Why You Can Look into A/B Tests at Anytime with mSPRT | Anytime-Valid p-value Principles and Implementation Differences Between Netflix, Optimizely, and Spotify
Anyone running an A/B test feels the urge at least once to ask, "Isn't the current data enough?" This act of looking at the results during an experiment is called peeking. In traditional fixed-sample t-tests, this is a serious problem. In fact, even if you look at the results only 20 times at an α=0.05 standard, the probability of concluding "significant" at least once when the null hypothesis is true (FWER) exceeds 64%. This is because the Type I error accumulates the more you look at the results.
mSPRT (Mixture Sequential Probability Ratio Test) is a sequential hypothesis testing methodology that mathematically solves this peeking problem entirely using Martingale theory, guaranteeing an 'Anytime-Valid' p-value that is 'safe to stop at any time.' Optimizely, Netflix, and Spotify each solved this problem in different ways. Understanding these differences is not merely a matter of curiosity. When designing or selecting a production A/B testing platform, a single choice of methodology can result in a 20% difference in experimental power.
To read this article, you must be familiar with the basic concepts of p-values and hypothesis testing. Although it includes statistical formulas, intuitive explanations are provided alongside each formula, so even non-mathematics majors can follow along. It summarizes the mathematical foundations of mSPRT, the implementation differences among the three companies, and precautions for practical application all in one go.
Key Concepts
Key Terms Used in This Article
Definition of Terms
- Type I Error: The error of rejecting the null hypothesis when it is true. It is controlled at a significance level α.
- FWER (Family-Wise Error Rate): The probability of one or more Type I errors occurring when testing multiple hypotheses simultaneously.
- MDE (Minimum Detectable Effect): The minimum effect size deemed practically meaningful in an experiment.
- Anytime-Valid p-value: A p-value for which the Type I error rate does not exceed α when calculated at any point in time.
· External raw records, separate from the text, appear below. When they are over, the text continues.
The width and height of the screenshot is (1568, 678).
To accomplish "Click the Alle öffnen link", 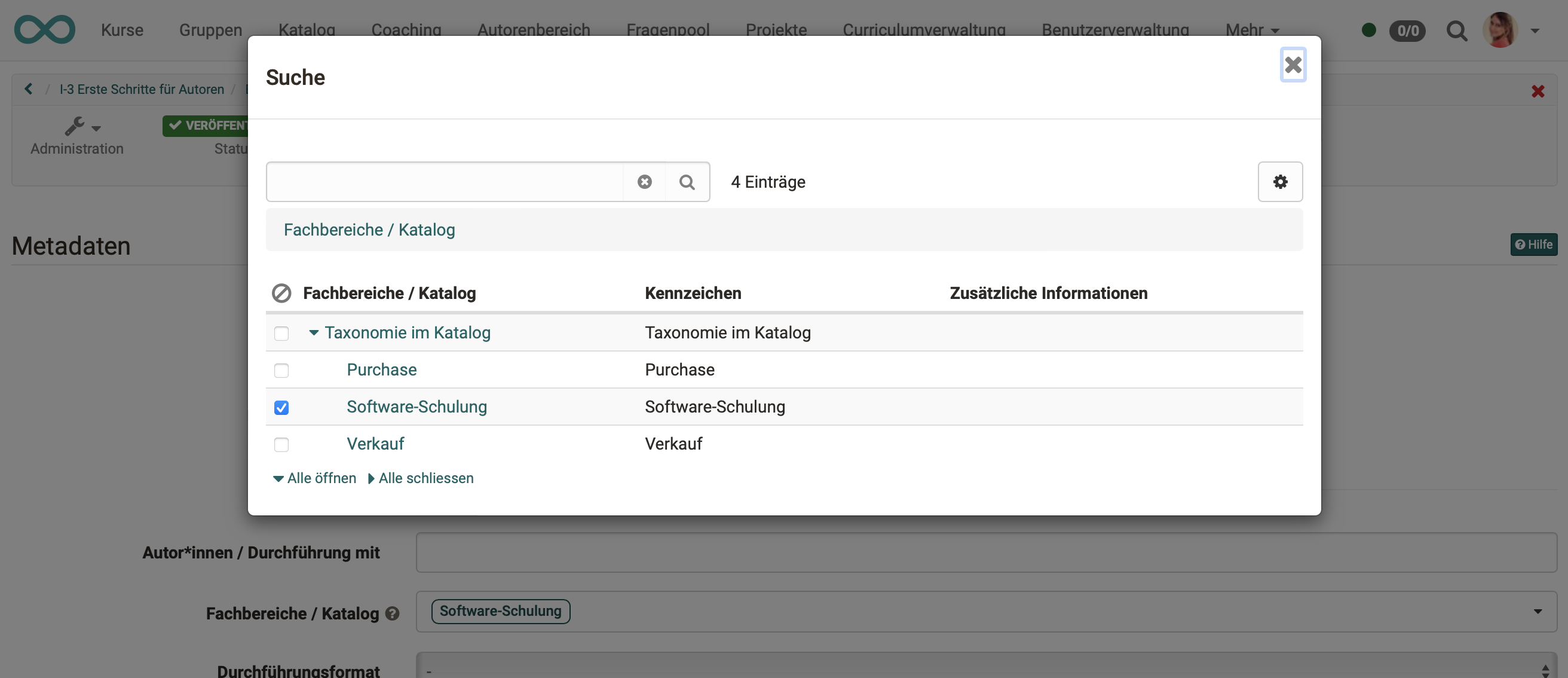I will click(321, 478).
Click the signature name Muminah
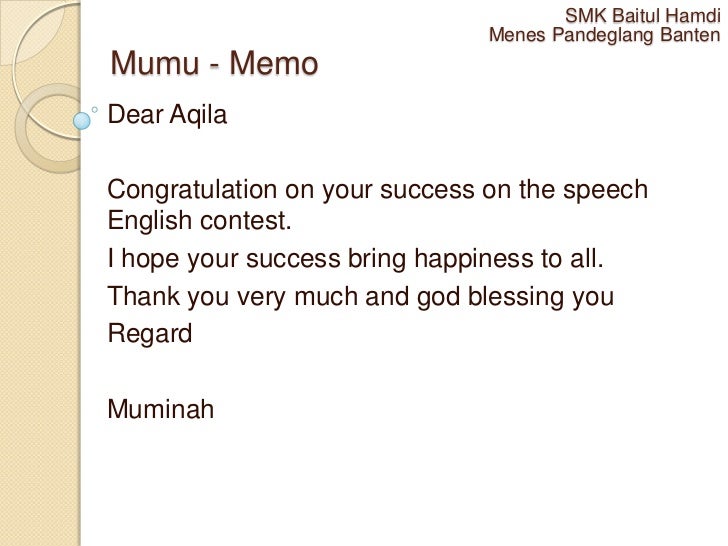728x546 pixels. [x=161, y=409]
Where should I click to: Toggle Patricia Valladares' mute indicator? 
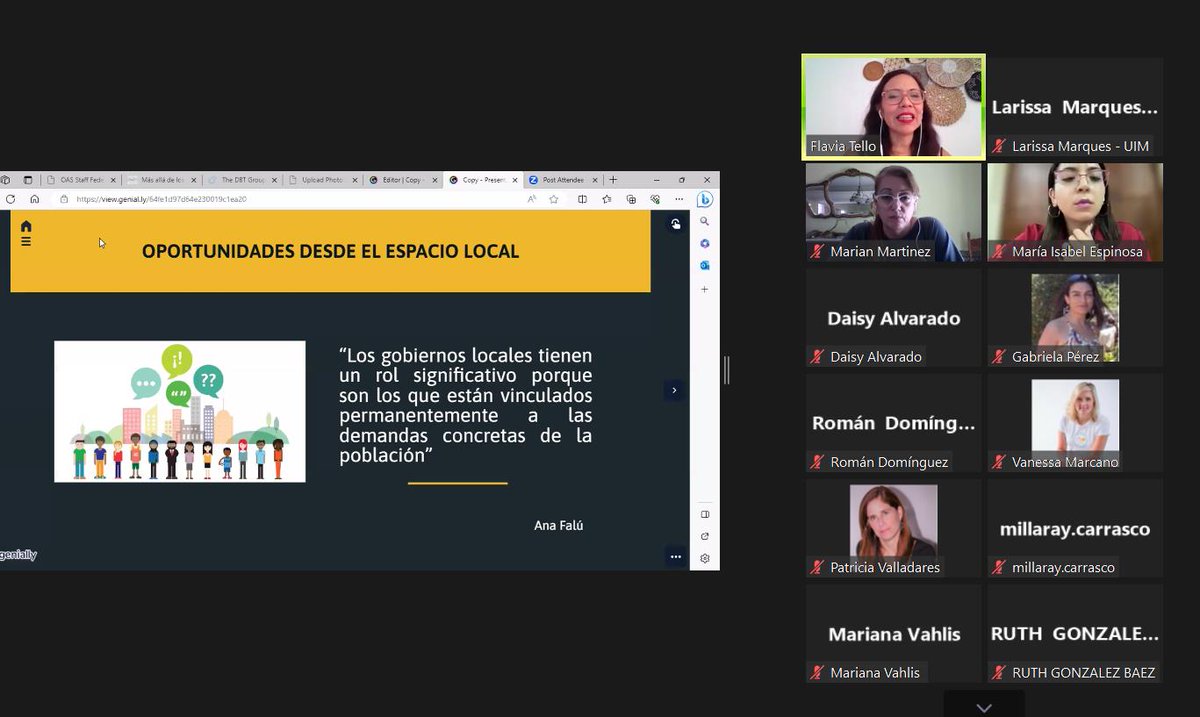[815, 567]
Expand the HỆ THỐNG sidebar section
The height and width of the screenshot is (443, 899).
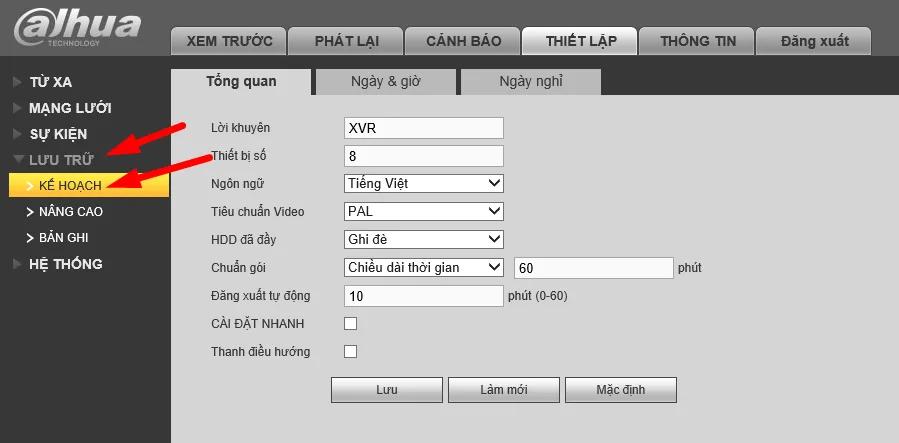pyautogui.click(x=57, y=264)
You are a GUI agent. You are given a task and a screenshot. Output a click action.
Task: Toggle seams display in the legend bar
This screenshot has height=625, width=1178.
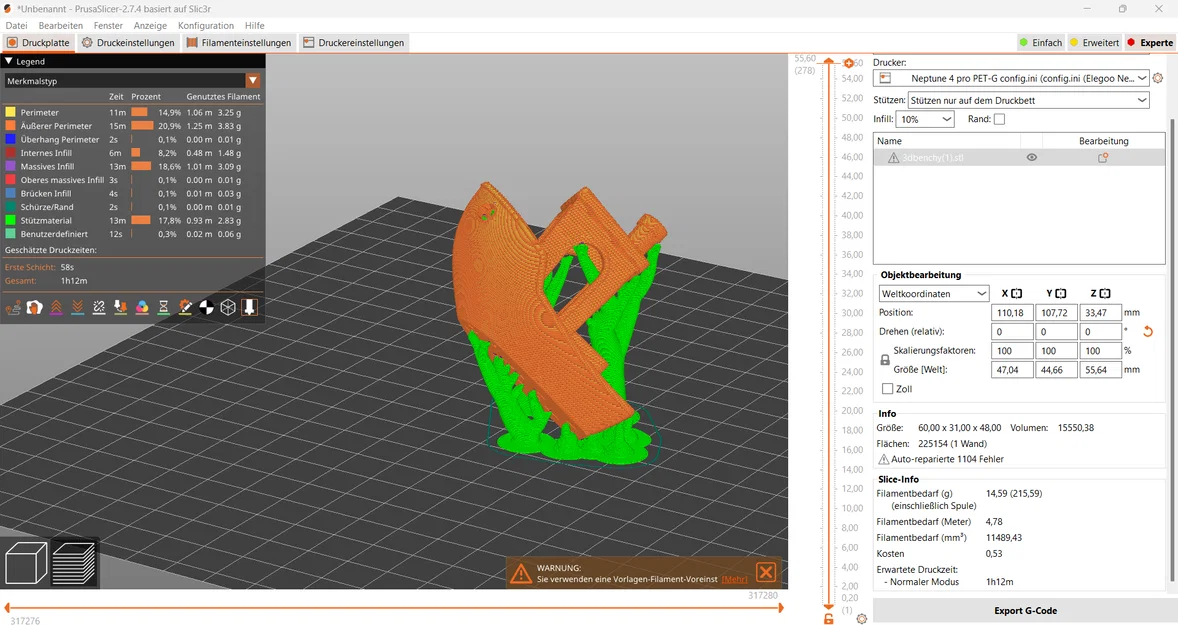[x=99, y=307]
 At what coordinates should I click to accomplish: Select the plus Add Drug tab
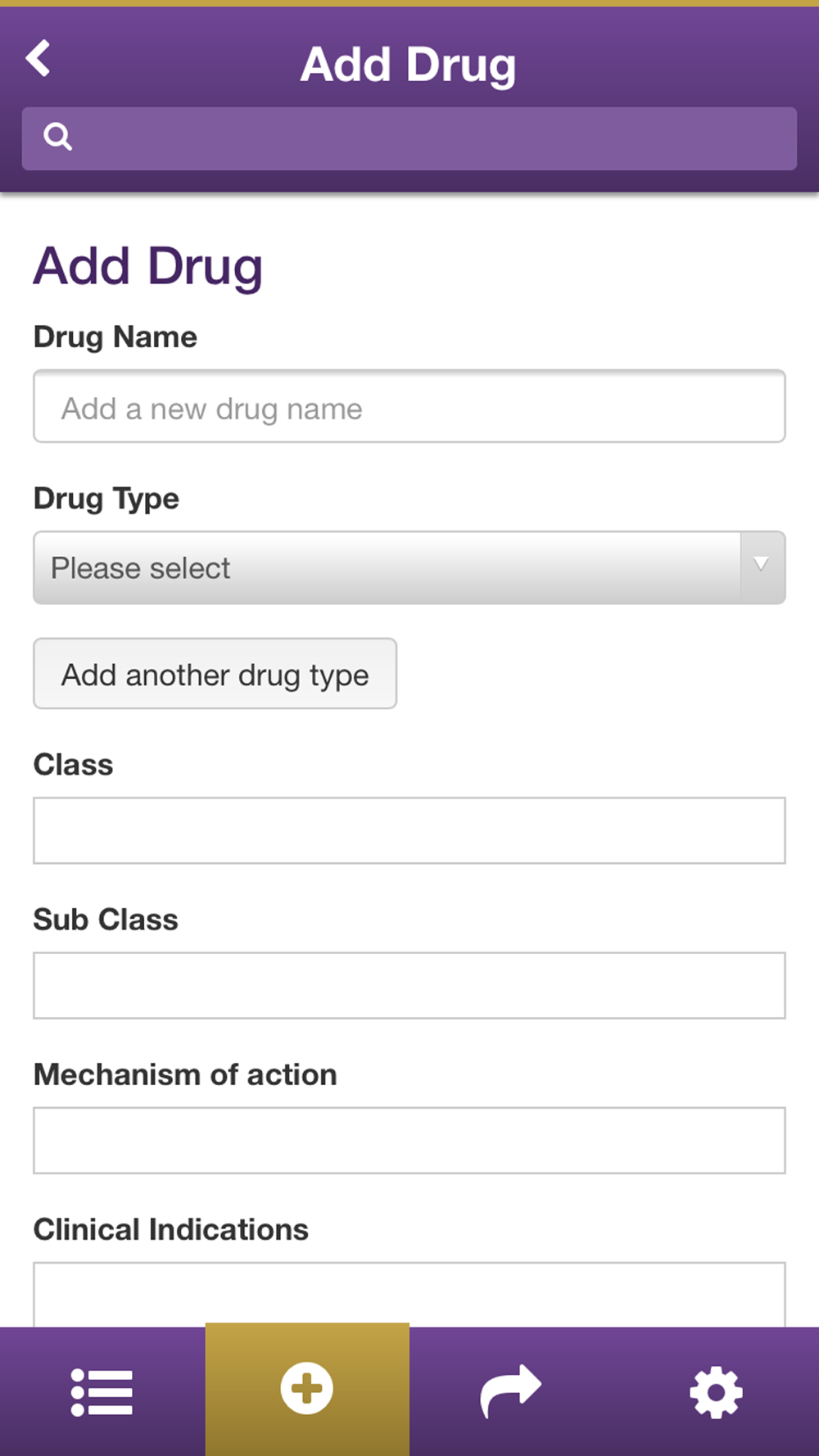pyautogui.click(x=307, y=1389)
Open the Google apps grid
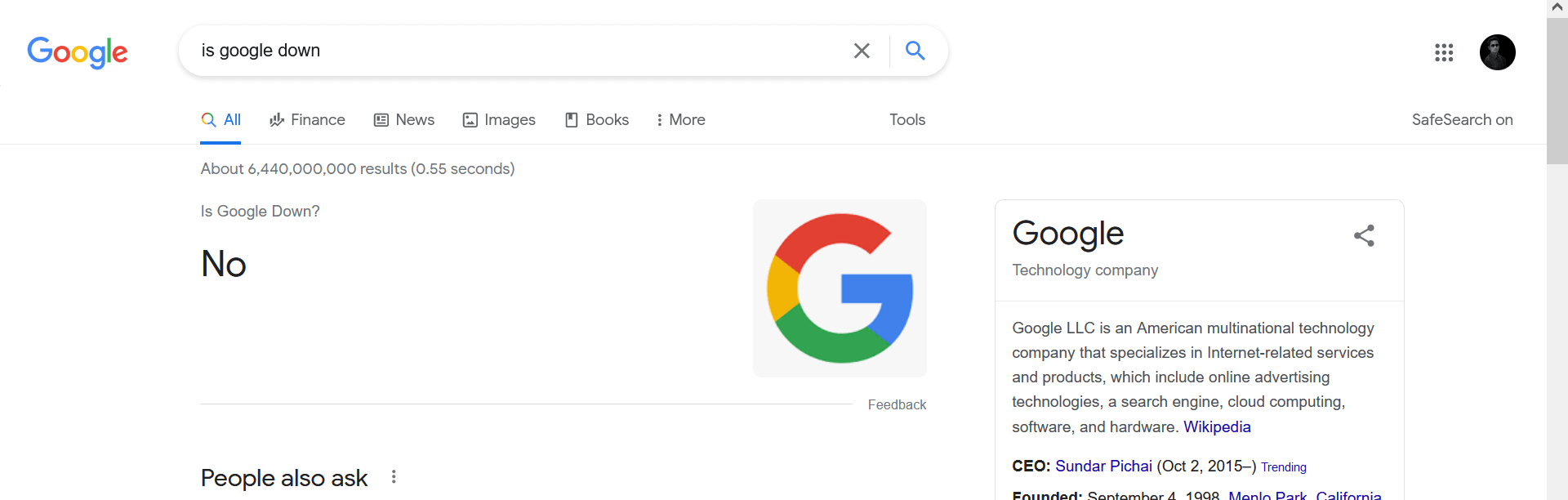The height and width of the screenshot is (500, 1568). 1444,52
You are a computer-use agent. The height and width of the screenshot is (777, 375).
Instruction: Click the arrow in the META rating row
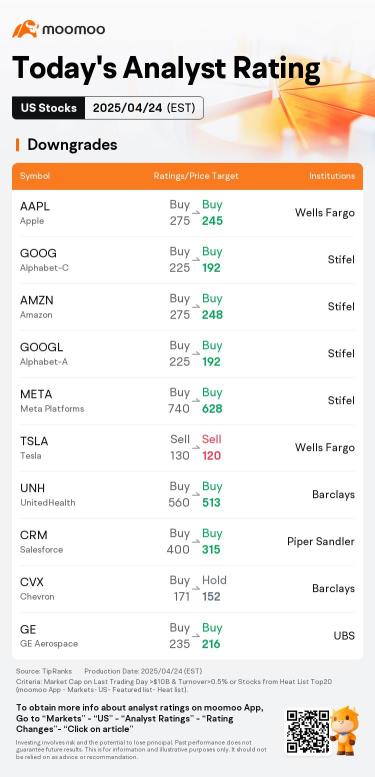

- e-value: A non-negative random variable with an expected value of 1 or less under the null hypothesis. The modern theoretical basis of anytime-valid inference.
The Limitations of Classic SPRT and the Birth of mSPRT
The Sequential Probability Ratio Test (SPRT), proposed by Wald (1945), is the originator of sequential testing. It calculates the likelihood ratio for each incoming data point to determine whether to reject the null hypothesis. However, the classic SPRT has a fatal limitation: the treatment effect size θ must be known accurately in advance. Since it is impossible to know before the experiment whether "this button color change will increase the click-through rate by exactly 2.3%," it is difficult to use in practice.
mSPRT solves this problem by using the mixture prior distribution H(θ) instead of a single θ. It integrates the likelihood ratio over the entire set of possible effect sizes.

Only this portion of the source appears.